The instability in Europe after the French Revolution, Britain's continuing wars with France, and the palpable threat of riots on London's streets meant the Bank needed to be both secure and fireproof. Wars also increased business and led to expansion, as the Bank managed the increasing National Debt. In the middle of Soane's career, nearly 1000 clerks were employed at the Bank. Some even had residences on site.
A block of offices were dedicated to manufacturing banknotes. Long and circuitous corridors connected the many administrative offices and directors' rooms. The large banking halls were accessible to the public, who came to trade stocks and collect dividends.
Today, only the curtain wall remains of Soane's 45 year-long creation.
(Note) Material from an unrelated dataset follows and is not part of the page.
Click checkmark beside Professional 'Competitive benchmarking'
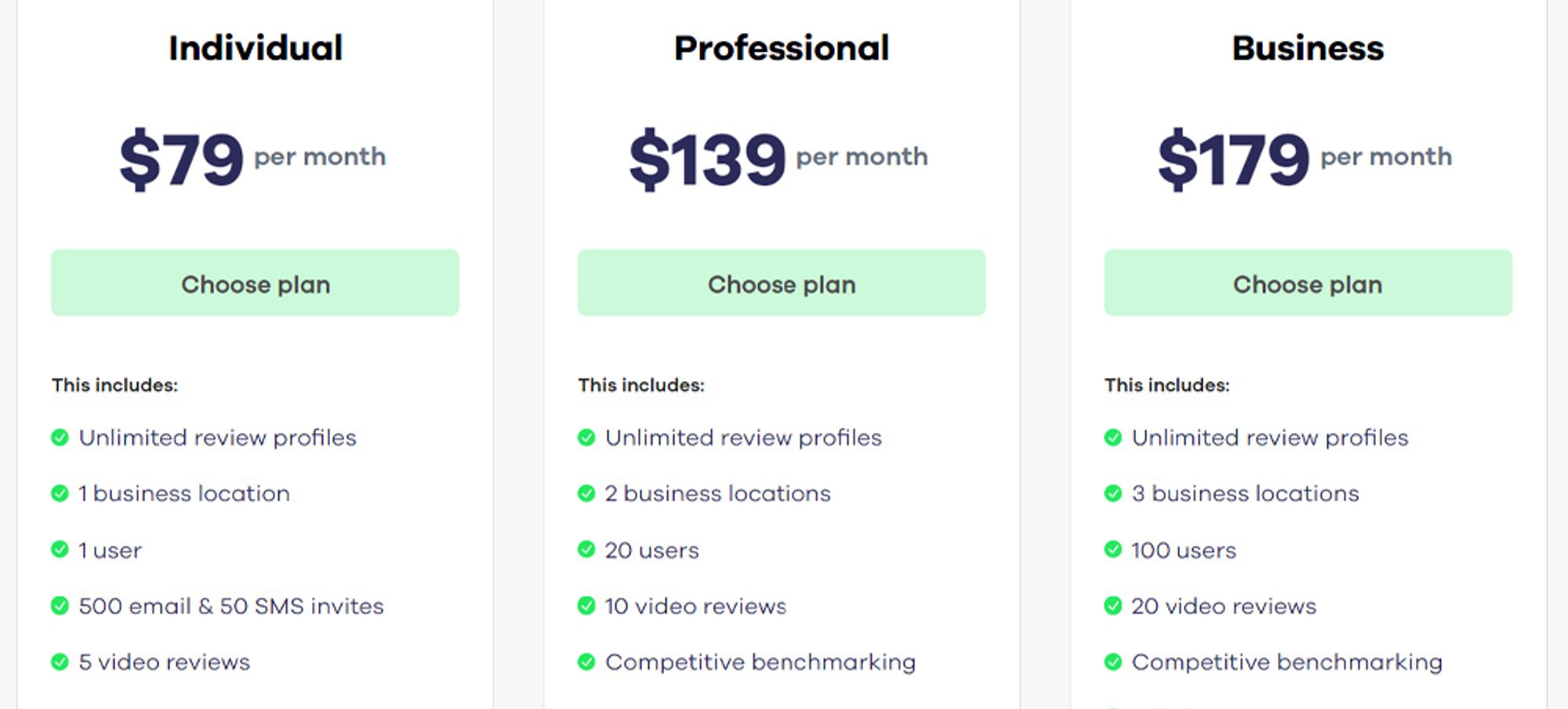This screenshot has width=1568, height=709. point(586,662)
The interior was demolished in the 1920s and replaced with a building by Herbert Baker.
Perspective of Lothbury Court, the back entrance to the Bank
Joseph Michael Gandy
Pen and coloured washes on paper
12/3/13 (Bank drawing 84 in 2:7)
Despite its grandeur, Lothbury Court was merely a service entrance to the Bank, for bullion vans to enter and unload their valuable goods. For security purposes, its pedestrian passageway was never used, and so the Court probably remained quite remote.
Its triumphal architecture was not lost, however, as it was glorified in many popular guidebooks and Soane exhibited his design for it at the Royal Academy. The Court's architecture resembled an imperial Roman forum, suggesting the Bank of England as a self-contained city. Lothbury Court represented the Bank's own glories.